Activity:
For this exercise, restate word for word only the lines from the one containing "The image size" through the last line below. Pictures do not get copied.

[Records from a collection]
================

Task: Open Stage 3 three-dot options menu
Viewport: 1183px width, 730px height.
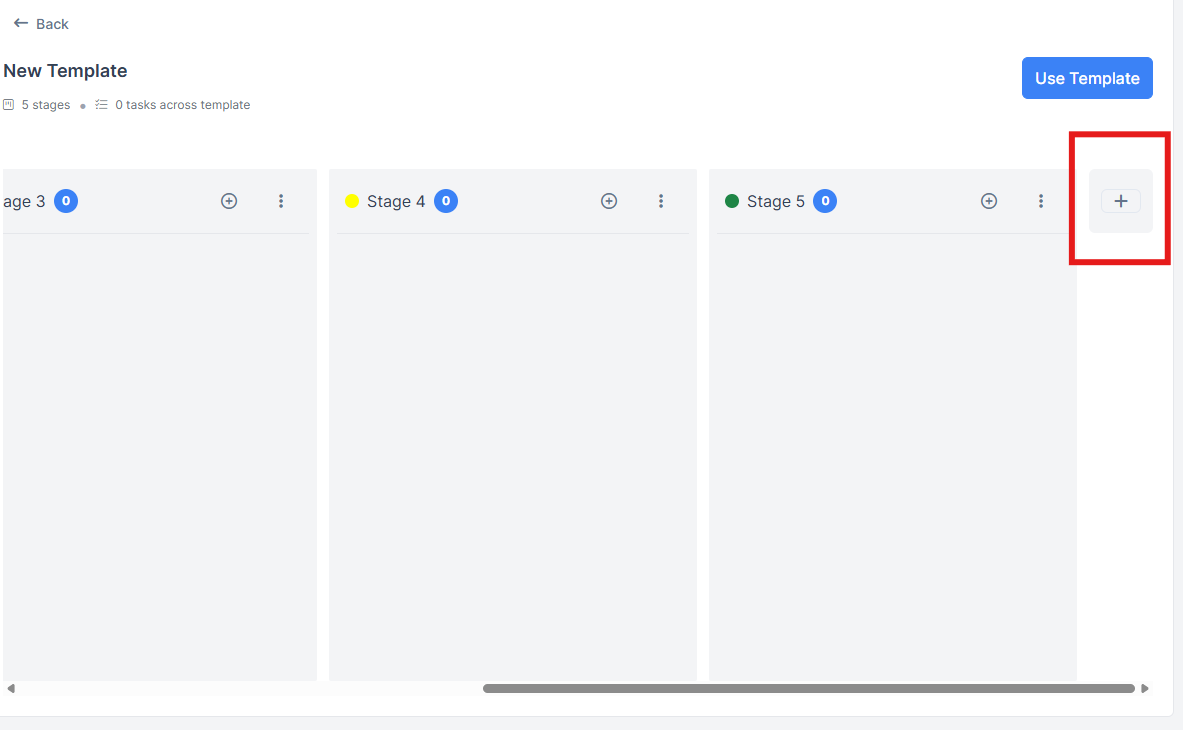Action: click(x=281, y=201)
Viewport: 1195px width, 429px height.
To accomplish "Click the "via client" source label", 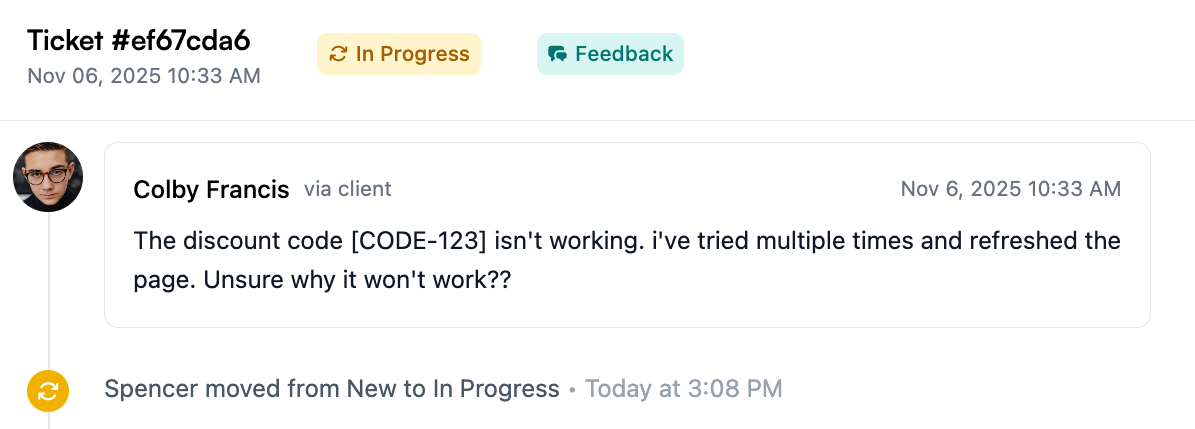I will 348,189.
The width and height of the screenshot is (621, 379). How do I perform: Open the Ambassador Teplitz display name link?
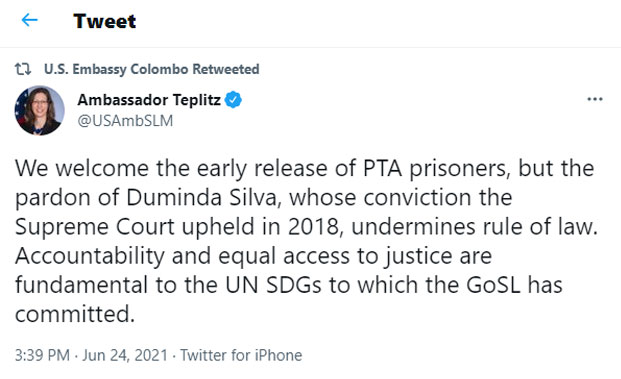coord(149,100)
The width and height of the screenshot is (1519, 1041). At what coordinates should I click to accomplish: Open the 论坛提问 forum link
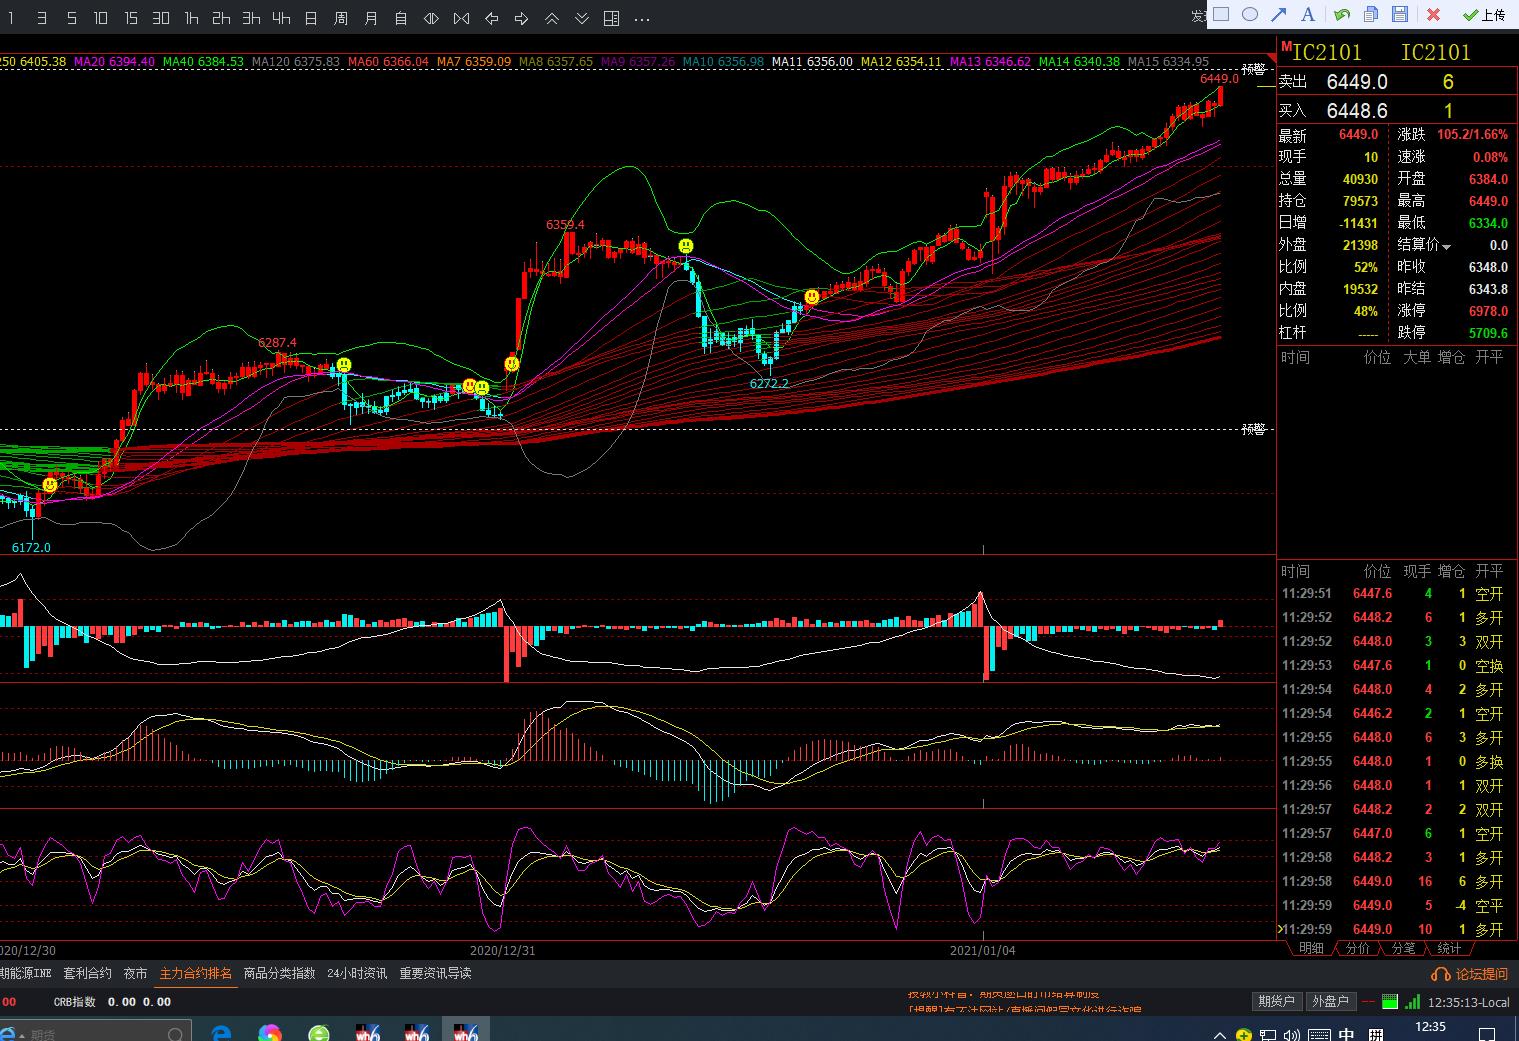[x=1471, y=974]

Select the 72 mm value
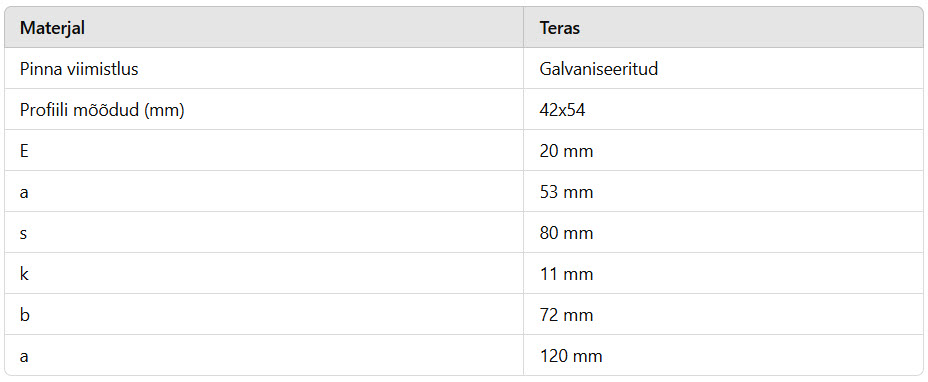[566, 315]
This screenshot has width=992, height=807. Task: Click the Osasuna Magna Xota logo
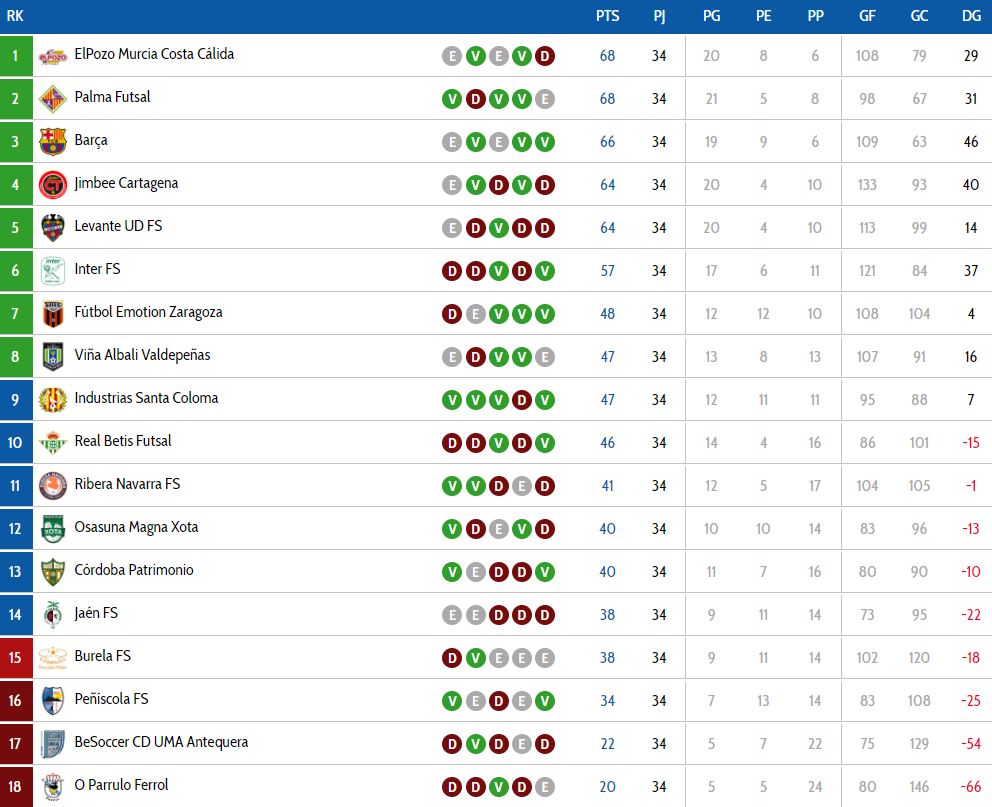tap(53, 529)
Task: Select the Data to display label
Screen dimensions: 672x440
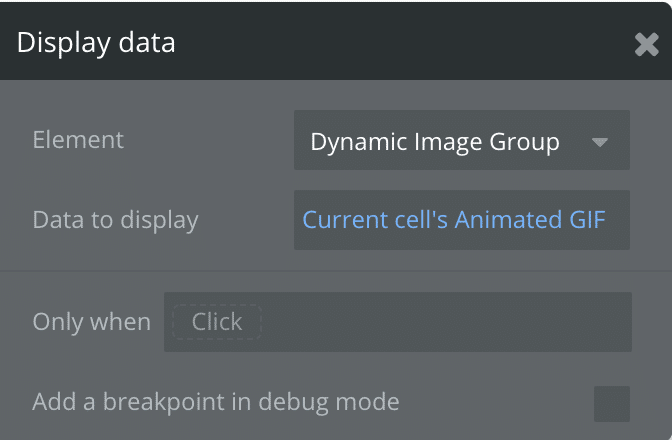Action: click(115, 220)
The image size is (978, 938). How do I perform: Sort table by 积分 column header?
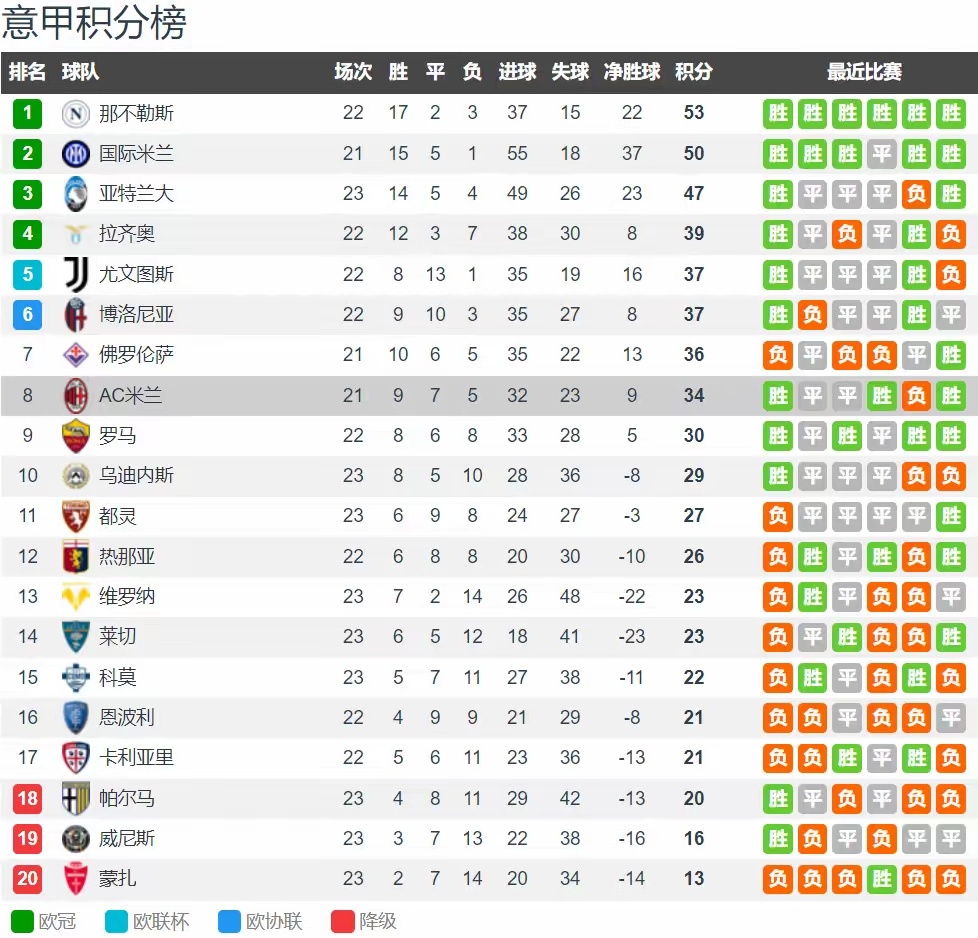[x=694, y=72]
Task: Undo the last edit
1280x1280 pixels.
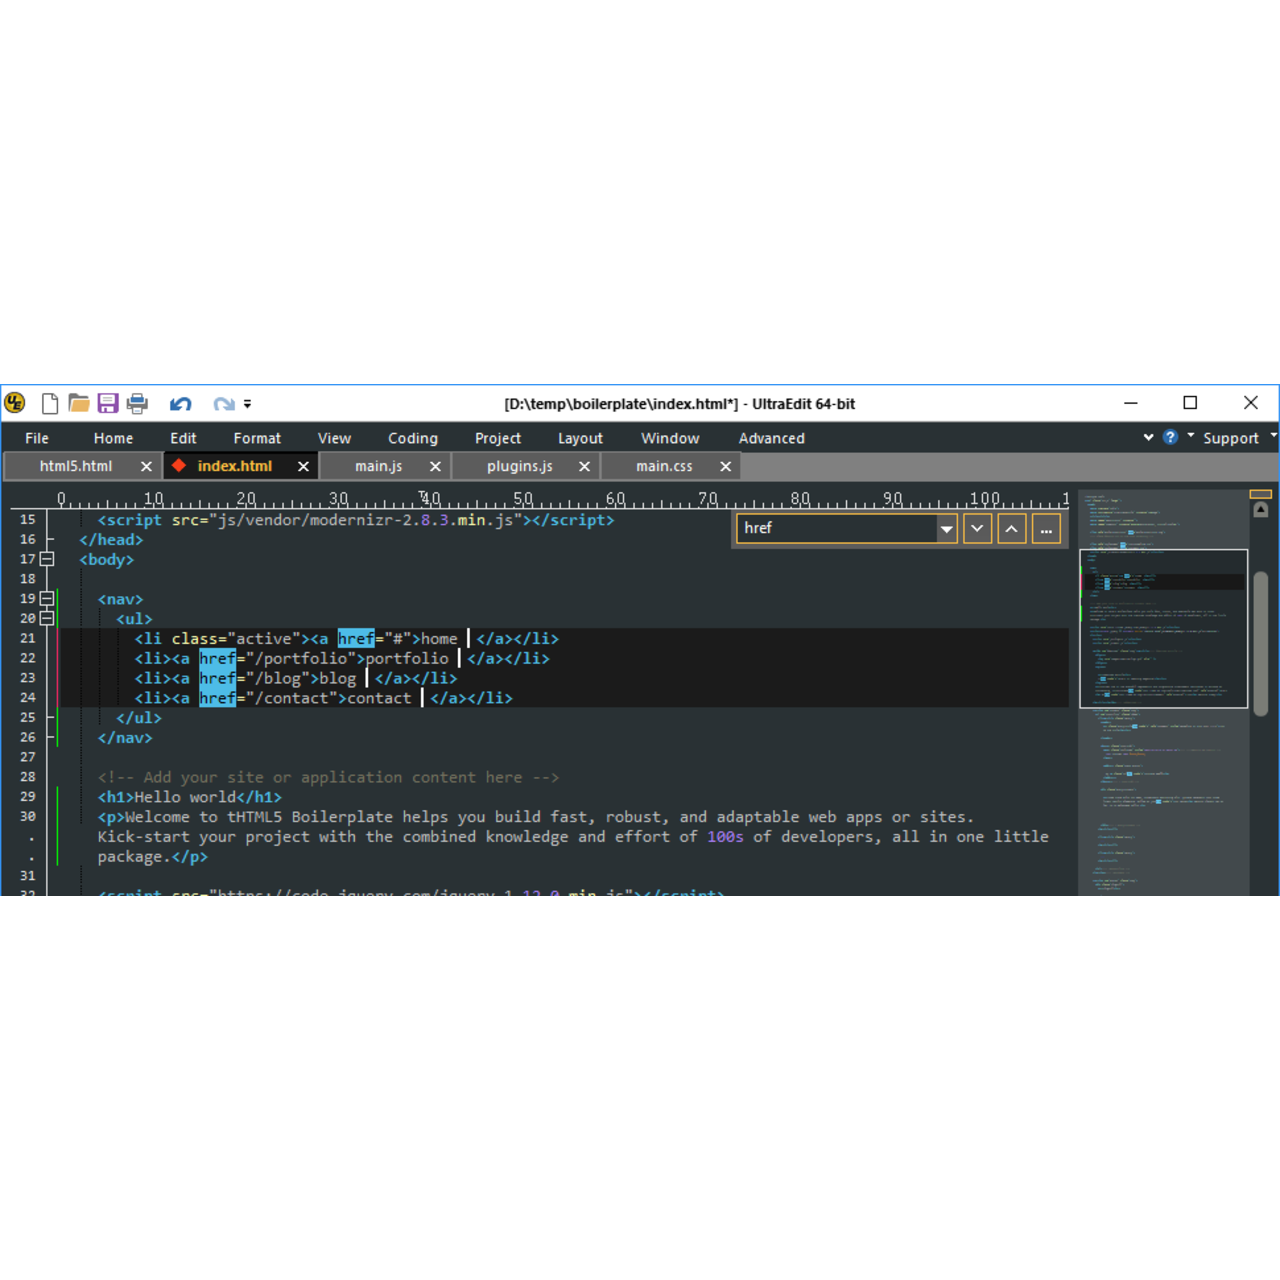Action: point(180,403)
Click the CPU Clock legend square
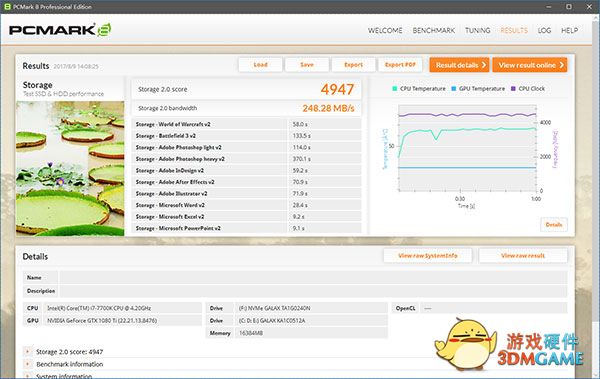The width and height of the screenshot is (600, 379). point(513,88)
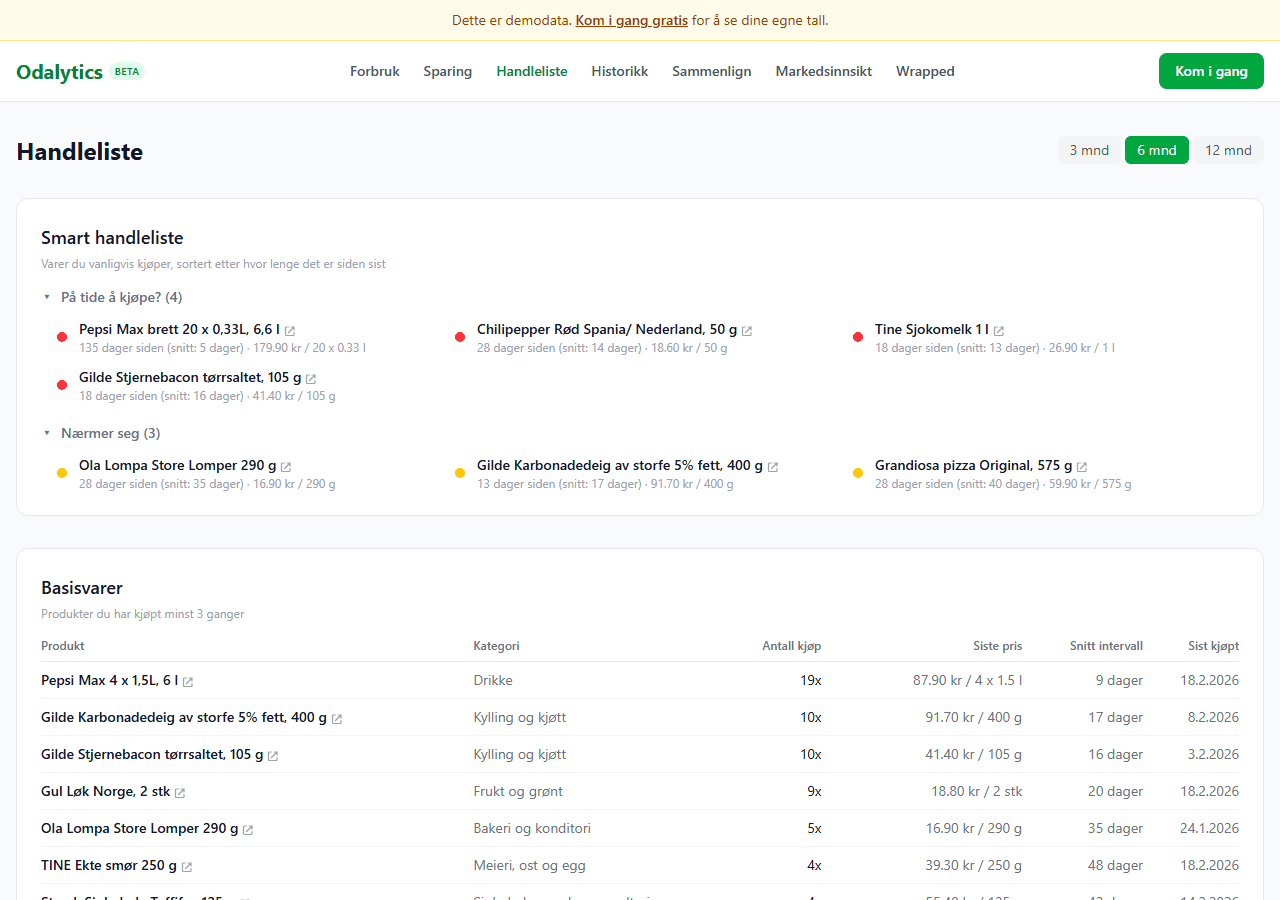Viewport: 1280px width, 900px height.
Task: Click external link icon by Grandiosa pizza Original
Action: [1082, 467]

================

Answer to this exercise:
The image size is (978, 938). How do I perform: Sort table by 积分 column header?
[x=694, y=72]
Task: Undo the last edit
1280x1280 pixels.
Action: point(180,403)
Click the CPU Clock legend square
The width and height of the screenshot is (600, 379). point(513,88)
Viewport: 1280px width, 900px height.
Task: Click external link icon by Grandiosa pizza Original
Action: [1082, 467]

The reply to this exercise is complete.